Il se jeta sur lui et le plaqua au sol, avant de labourer son visage de plusieurs coups à la suite. Ses phalanges contre ses dents lui firent un mal de chien, mais ça faisait sans doute encore plus mal à Silas, donc il continua. Mais entre deux coups de poings, Silas souleva la partie supérieure de son corps d'un coup, cognant violemment sa tête contre celle de Mercutio, après quoi il le fit partir en arrière avec un crochet sous le menton.
Le jeune Mélénis vit plein d'étoiles dans son champs de vision, et ses sensations faillirent s'arrêter au goût d'un sang dans sa bouche. Mais il parvint à ne pas perdre conscience, et esquiva au dernier moment le coup suivant de son adversaire. Il lui donna en réponse un coup vicieux aux tibias qui le fit défaillir un instant ; instant dont Mercutio se servit pour se relever. Il titubait, mais parvint à rester debout. Silas ne fut visiblement pas déçu de voir ce combat s'éterniser. Au contraire, sa bouche ensanglantée s'étira en un immense sourire qui démontra une fois de plus toute sa sanité perdue.
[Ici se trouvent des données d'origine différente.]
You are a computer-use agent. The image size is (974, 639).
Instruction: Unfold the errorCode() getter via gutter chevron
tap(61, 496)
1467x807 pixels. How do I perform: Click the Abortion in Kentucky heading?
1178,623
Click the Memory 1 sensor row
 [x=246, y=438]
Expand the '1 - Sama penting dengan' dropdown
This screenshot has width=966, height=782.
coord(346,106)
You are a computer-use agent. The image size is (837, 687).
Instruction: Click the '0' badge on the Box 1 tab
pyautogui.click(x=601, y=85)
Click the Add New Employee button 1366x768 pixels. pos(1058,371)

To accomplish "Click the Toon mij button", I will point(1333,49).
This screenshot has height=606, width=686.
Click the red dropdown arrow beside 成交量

- Oui... OUI ! Relève-toi encore ! Ça ne peut pas s'arrêter maintenant ! Pas tant que ma déesse n'aura pas amené toute l'existence dans le néant. Consumons-nous ensemble avec l'univers, MERCUTIO CRUST !
Et ce fut reparti pour une dizaine de minutes supplémentaires de pugilat, où chacun des deux se releva après de multiples coups qui auraient depuis longtemps laissé à terre le plus résistants des humains. Mais les volontés de l'Innocence et de la Corruption étaient en ces deux combattants, chacune d'entre elles les poussant à ne pas flancher avant l'autre. Mercutio était au delà de la douleur et de la fatigue, n'agitant plus ses membres que par automatisme. Et malgré son visage défiguré, Silas continuait à sourire.
- C'est ça... C'est cette sensation... Je n'aurai jamais pu la reproduire, même avec tous mes pouvoirs d'Imaginatus. Un duel à mains nues avec mon antithèse, aux confins de l'univers, à l'intérieur du corps transfiguré et divin de la fille que j'aime, avec à la clé le sort de toute l'existence... Je l'ai enfin trouvé... Le divertissement ultime que je n'aurai jamais pu imaginer moi-même ! Il est devenu réel !
Au final, ce fut la joie et ce sentiment d'accomplissement qui terrassèrent Silas. Comblé, il s'écroula de lui-même, privé d'intérêt de poursuivre alors qu'il avait déjà atteint la plénitude. Mercutio secoua la tête au dessus de son ennemi, emprunt de pitié.
- C'est donc ça que tu cherchais ? demanda-t-il à mi-voix. Le but de toutes tes magouilles ? Quelque chose qui dépasserait tes propres pouvoirs ?
Bien qu'à terre et incapable de faire un geste de plus, Silas répondit :
- Je pouvais rendre réel tout ce que je voulais... Tout ce qui pouvait m'amuser, mes fantasmes, mes désirs les plus sombres... Mes limites étaient ma seule imagination. Mais à force de pouvoir tout avoir, de pouvoir tout voir... ma propre imagination s'est détériorée. Je n'arrivais plus à imaginer quelque chose qui pourrait réellement m'apporter un plaisir nouveau, moi qui avait goûté à tout. Au final, j'ai trouvé le véritable plaisir dans ce qui est bien réel. La réalité... a été plus forte que l'imagination.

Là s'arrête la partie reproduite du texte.